LSU has, by the way, divested itself of two of those three arrested players from 2018: former wide receiver Drake Davis and ex-linebacker Tyler Taylor. LSU continues to harbor hope that guard Ed Ingram could return to action. He is around the team, has a seat in LSU’s tricked-out new locker room and a bio in the team media guide. Ingram’s trial on his aggravated sexual assault charge is expected to begin Sept. 13 in Dallas County, Texas, with him subpoenaed to appear in court three days later.

It’s a serious allegation, but fortunately for LSU nothing like that has appeared as a new cloud on the Tigers’ horizon this summer. The biggest controversy, if you want to call it that, was in the fine print of an LSU contest for Saturday’s game that initially excluded “females” from winning sideline passes. LSU officials have called it a mistake and had the exclusionary language rubbed out.

But that really has been about it. And a dearth of distractions is good news for a team trying to get mileage out of a new offense and fill in the gaps in a defense led by departed All-Americans Devin White at linebacker and Greedy Williams at cornerback.

“It speaks to the character and discipline of this team,” said Burrow, the businesslike leader of this team. “Usually teams like that go on to have a good year. Usually teams that don’t have a lot of disciplinary problems and arrests win the game.”

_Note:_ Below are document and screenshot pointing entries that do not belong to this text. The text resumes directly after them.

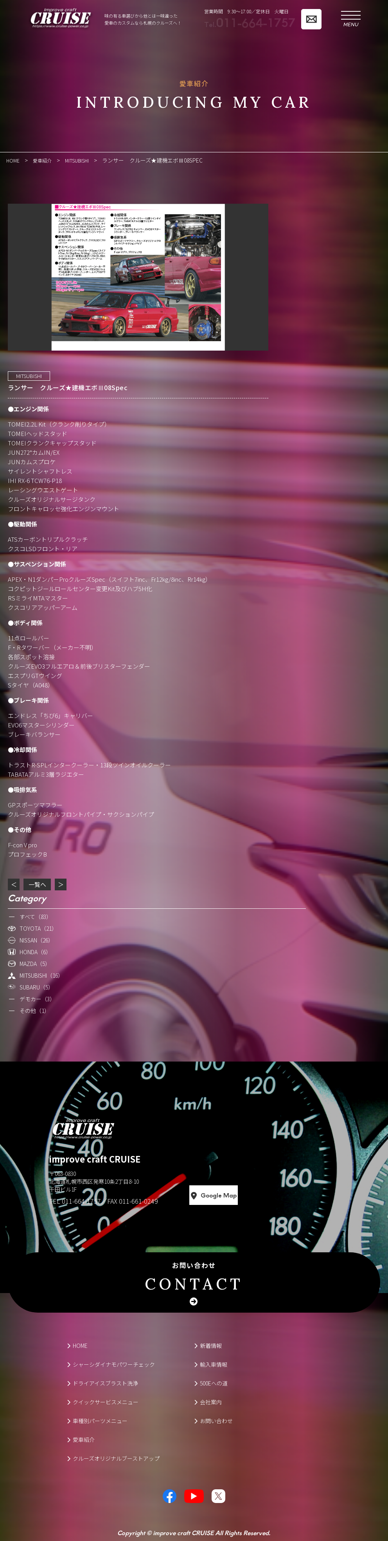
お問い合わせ (194, 1277)
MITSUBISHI (29, 375)
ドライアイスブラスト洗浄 (102, 1383)
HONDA (35, 951)
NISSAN (37, 940)
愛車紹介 (81, 1439)
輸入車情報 (210, 1364)
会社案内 (208, 1401)
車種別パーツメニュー (97, 1420)
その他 (35, 1010)
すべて (36, 916)
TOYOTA (38, 928)
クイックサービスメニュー (102, 1401)
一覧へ (37, 884)
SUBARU (37, 987)
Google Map (248, 1195)
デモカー (37, 998)
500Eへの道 (211, 1383)
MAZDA (35, 963)
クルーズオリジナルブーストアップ (113, 1458)
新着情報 (208, 1345)
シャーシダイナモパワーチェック (111, 1364)
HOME (77, 1345)
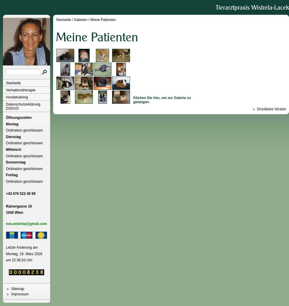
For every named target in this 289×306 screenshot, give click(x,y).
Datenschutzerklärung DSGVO (23, 106)
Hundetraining (17, 97)
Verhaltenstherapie (20, 90)
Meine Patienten (103, 20)
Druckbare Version (271, 109)
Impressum (20, 294)
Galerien (80, 20)
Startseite (13, 83)
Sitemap (17, 289)
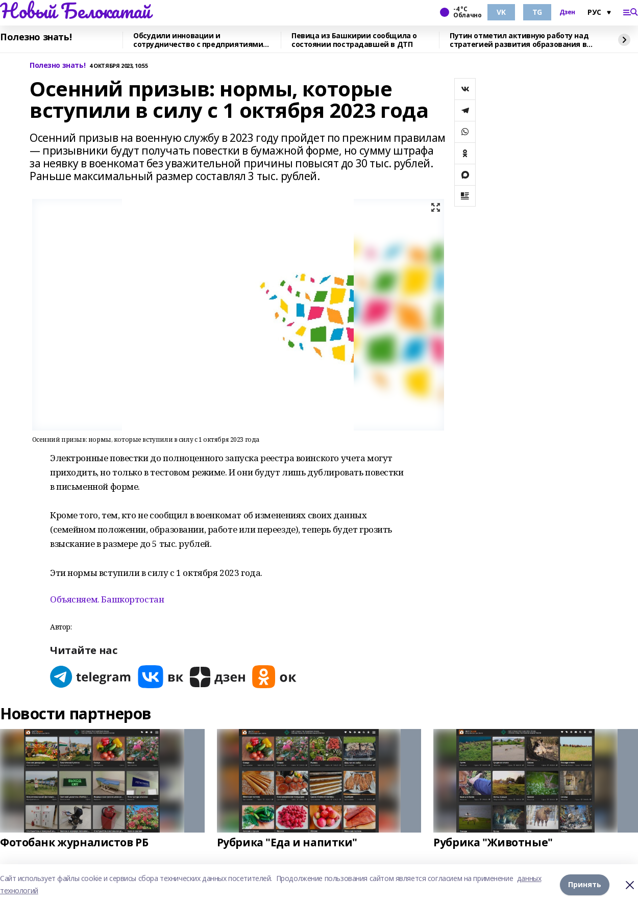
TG (537, 12)
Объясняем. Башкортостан (107, 599)
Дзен (567, 12)
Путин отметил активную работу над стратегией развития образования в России (519, 40)
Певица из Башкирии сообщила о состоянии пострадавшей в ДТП (354, 40)
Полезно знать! (35, 37)
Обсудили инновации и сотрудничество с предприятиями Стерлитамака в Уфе (198, 40)
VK (501, 12)
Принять (584, 884)
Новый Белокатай (75, 11)
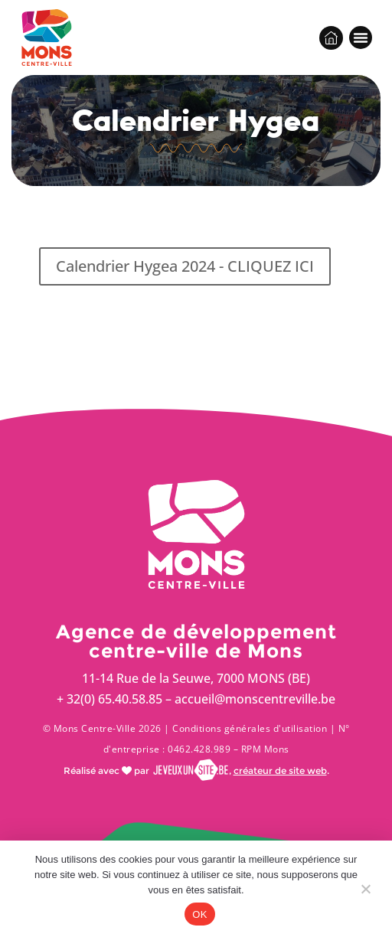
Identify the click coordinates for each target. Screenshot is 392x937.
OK (199, 914)
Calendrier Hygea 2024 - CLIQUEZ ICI (185, 266)
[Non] (365, 892)
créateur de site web (280, 770)
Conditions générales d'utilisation (249, 728)
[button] (360, 37)
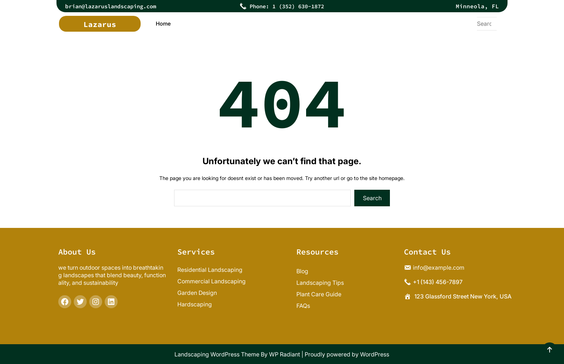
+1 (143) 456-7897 (438, 282)
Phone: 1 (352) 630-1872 (287, 6)
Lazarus (99, 24)
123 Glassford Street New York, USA (462, 296)
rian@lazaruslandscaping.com (117, 6)
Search (372, 198)
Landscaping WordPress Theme (216, 354)
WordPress (374, 354)
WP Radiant (284, 354)
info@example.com (438, 267)
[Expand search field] (486, 23)
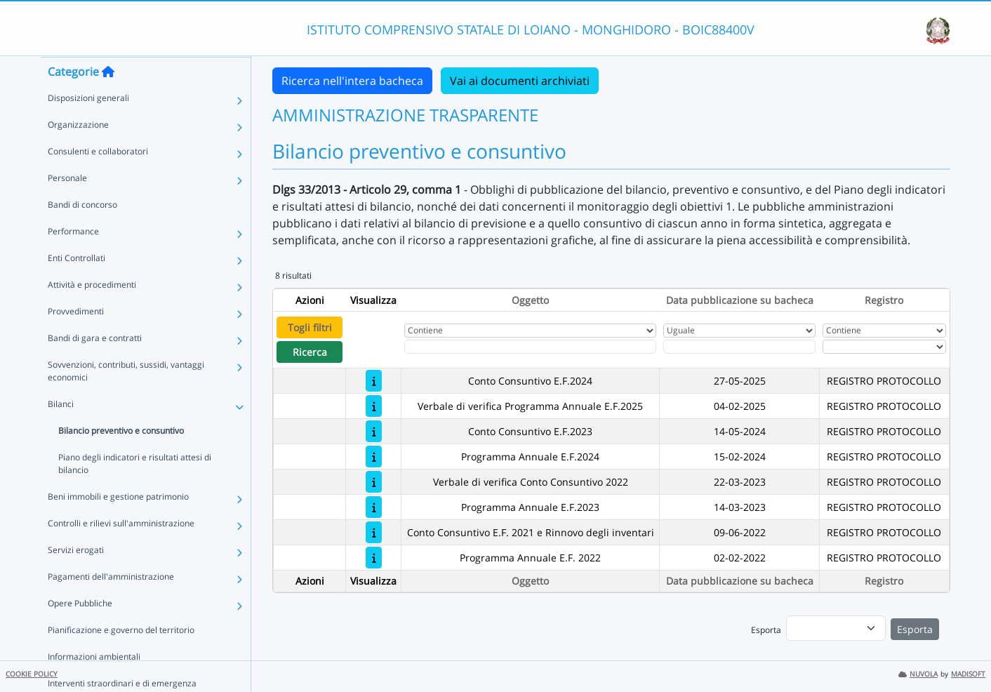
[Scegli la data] (739, 347)
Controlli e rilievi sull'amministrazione (121, 551)
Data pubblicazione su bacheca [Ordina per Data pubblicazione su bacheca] (739, 300)
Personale (67, 205)
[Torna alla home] (108, 99)
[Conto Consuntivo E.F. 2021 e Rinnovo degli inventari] (374, 532)
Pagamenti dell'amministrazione (111, 604)
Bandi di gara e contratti (95, 365)
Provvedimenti (76, 339)
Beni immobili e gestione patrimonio (118, 524)
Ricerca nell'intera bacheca (352, 80)
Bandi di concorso (82, 232)
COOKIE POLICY (32, 674)
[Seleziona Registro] (884, 347)
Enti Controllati (76, 285)
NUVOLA (918, 674)
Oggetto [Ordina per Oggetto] (530, 300)
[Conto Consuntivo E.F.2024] (374, 381)
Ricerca (310, 352)
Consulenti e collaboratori (98, 179)
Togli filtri (310, 327)
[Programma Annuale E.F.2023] (374, 507)
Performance (73, 259)
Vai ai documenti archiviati (520, 80)
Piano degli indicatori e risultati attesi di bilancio (134, 491)
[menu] (836, 628)
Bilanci (61, 431)
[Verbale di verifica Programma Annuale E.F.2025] (374, 406)
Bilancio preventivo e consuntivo (121, 458)
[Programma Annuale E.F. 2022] (374, 557)
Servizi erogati (76, 577)
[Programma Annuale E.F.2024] (374, 456)
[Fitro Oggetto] (530, 347)
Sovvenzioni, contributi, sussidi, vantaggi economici (126, 398)
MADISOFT (968, 674)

Again, teams can overcome those off-the-field issues and succeed, but they don't help. And they don't have to happen.

A team of over 100 players keeping out of trouble? It’s difficult, but as Dr. Seuss wrote, it should be, it should be, it should be like that.

Thoughts and prayers: Condolences go out to former LSU All-American gymnast Sarah Finnegan and her family. Her father, Don, died Saturday from pancreatic cancer.

In nearly 30 years of covering LSU athletics, the Finnegans have been just about the nicest people you could ever hope to meet. Don, himself an All-American wrestler at Iowa State, wife, Linabelle, and their four daughters (including youngest Aleah, set to compete for the Tigers in 2021) faced his health crisis with courage and faith. Our hearts are with them at this sad time.